JavaOne 2013 trip report



Last week, San Francisco was sprawling with developers. It was that time of the year again: JavaOne 2013 took place. Thousands of Java developers gathered September 22-26 to learn new things and meet new people.

I started visiting JavaOne in 2010, just after Oracle took over the reigns from Sun. In that sense, my past four JavaOnes gave a consistent experience. Not incredibly exciting, but lots of good content when you look hard enough at the enormous content catalog. Whether this is a good or bad thing is a matter of taste. Sun over-promised and under-delivered, Oracle has a consistent and oftentimes conservative message. At least they deliver, with schedule slippages of months rather than years.

Announcements

This can be pretty short: there were no big announcements at the JavaOne keynotes this year. It was all about consolidating the progress made in the past few years. Delivering Java EE 7, JavaFX and in the near future Java 8 is certainly something to be proud of. The demo's in the technical keynote were fun and engaging. However, the punch-line was missing, so to say.

The venue

(Just before the keynote in Moscone)

There was actually one new piece of information: an update on project Avatar. Project Avatar was originally announced without any details in 2011. Last year, it became clear that Avatar is a JavaScript framework to tie the browser and Java EE backends together more easily. This year, it finally became tangible. It is now open-sourced at java.net. No further story, that was it. Honestly, it feels a bit like this baby was left at the doorstep of the hospital. Who's going to take care of it, and will it ever grow up to be important?

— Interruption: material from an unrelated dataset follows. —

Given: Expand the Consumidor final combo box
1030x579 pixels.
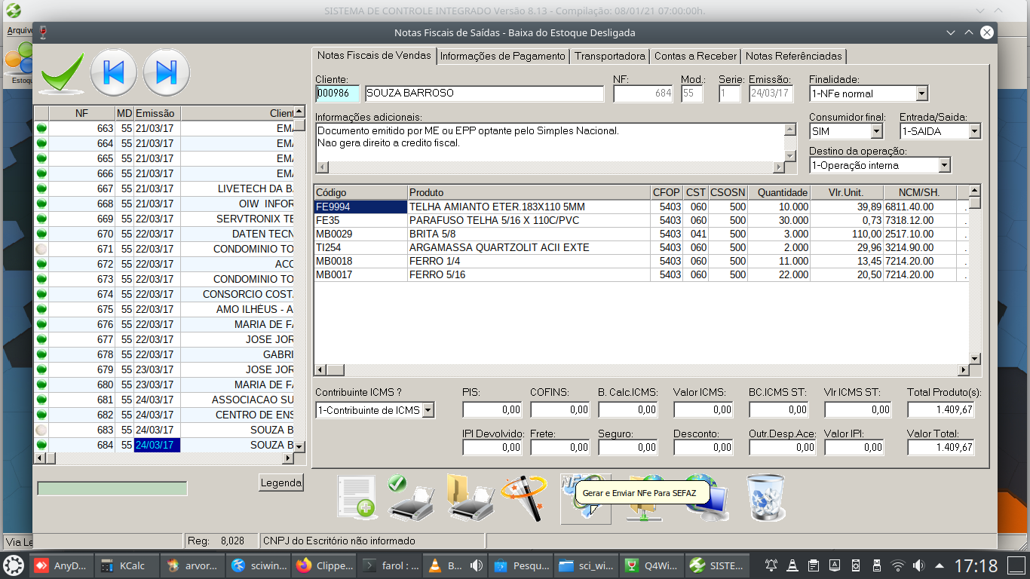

Finally, while not really an announcement, it was interesting to note that Oracle is shifting the attention for Java to the 'Internet of things.' This term is used often to explain their heavy focus on embedded Java development. The cynic might say it's because this is the only part of Java that is traditionally well-monetized (with Java ME), so it makes sense to secure this cashflow for the future. Regardless of the motivation, I'm happy to see that a unified VM for Java 8 for all platforms is in the cards.

Java 8

Java 8, and specifically its Lambda's took the center stage. With the GA date set for March 2014, now is the right time to familiarize yourself with Lambda's. Especially nice is the fact that the collections library has been revamped to support a more functional style. Even cooler, Streams are added on top of the improved collections library, providing stream fusion:

int sum = widgets.stream()
                      .filter(w -> w.getColor() == RED)
                      .mapToInt(w -> w.getWeight())
                      .sum(); 

In this example, there is only one traversal of the widgets collection because the operations are performed on a stream. Stream fusion means that the implementation collects all the transformations up until a terminal operation (like sum). The terminal operation then forces the evaluation of the preceding chain of expressions with a single pass over the actual underlying collection.

Conference sessions

As to be expected with a huge amount of parallel tracks, the quality of the sessions varied. I did attend some excellent sessions. Particularly interesting was the talk from one of the Jetty founders. Jetty 9.1 pushes the performance boundaries for Java-based webservers, with SPDY and SPDY-Push support. All this is supported on top of the Servlet spec. You only need to configure the right endpoints.

One of the other great talks I saw was by Ben Christensen of Netflix. He showed how RxJava enables functional reactive programming on the JVM. RxJava ports the Reactive Extensions from the .Net world to the JVM world. Slides are here.

Another cool talk was by the Typesafe guys on SLICK (Scala Language-Integrated Connection Kit.) In short, SLICK maps standard Scala collection methods and for-comprehensions to database access code in a type-safe manner. Kind of what Linq-to-SQL does for .Net, but slightly more ambitious. Definitely something to consider when accessing relational databases from Scala code without relying on a more traditional Java-inspired ORM approach. Slides can be found here.

Talking at JavaOne

Last year I had the opportunity to speak at JavaOne for the first time. Since it was an enjoyable experience, fate decided that I should double the amount of talks this year (hopefully this trend will not continue for too many years.)

My first talk was 'Data Science with R for Java developers' on Tuesday. It was fun to introduce a completely new language to a group of Java developers. Understanding the data that lives in your application deeply is increasingly important. The main takeaway of the talk is that learning R gives you a powerful tool for doing exploratory data analysis. Here are the slides:



On Wednesday, I presented 'Modular JavaScript' with my co-worker Paul Bakker. Modular development is something we value. For large Java codebases, we use modular designs on top of OSGi to enforce runtime modularity as well. In JavaScript land, codebases are getting bigger and bigger too. Hence, you need a principled approach to modular development there as well. In this talk we introduce the primitives for modularity in JavaScript and compare several module systems for JavaScript.



During both talks there was a lot of audience interaction, which is always an encouraging sign. All in all, JavaOne 2013 was a great experience. Hope to see you in 2014!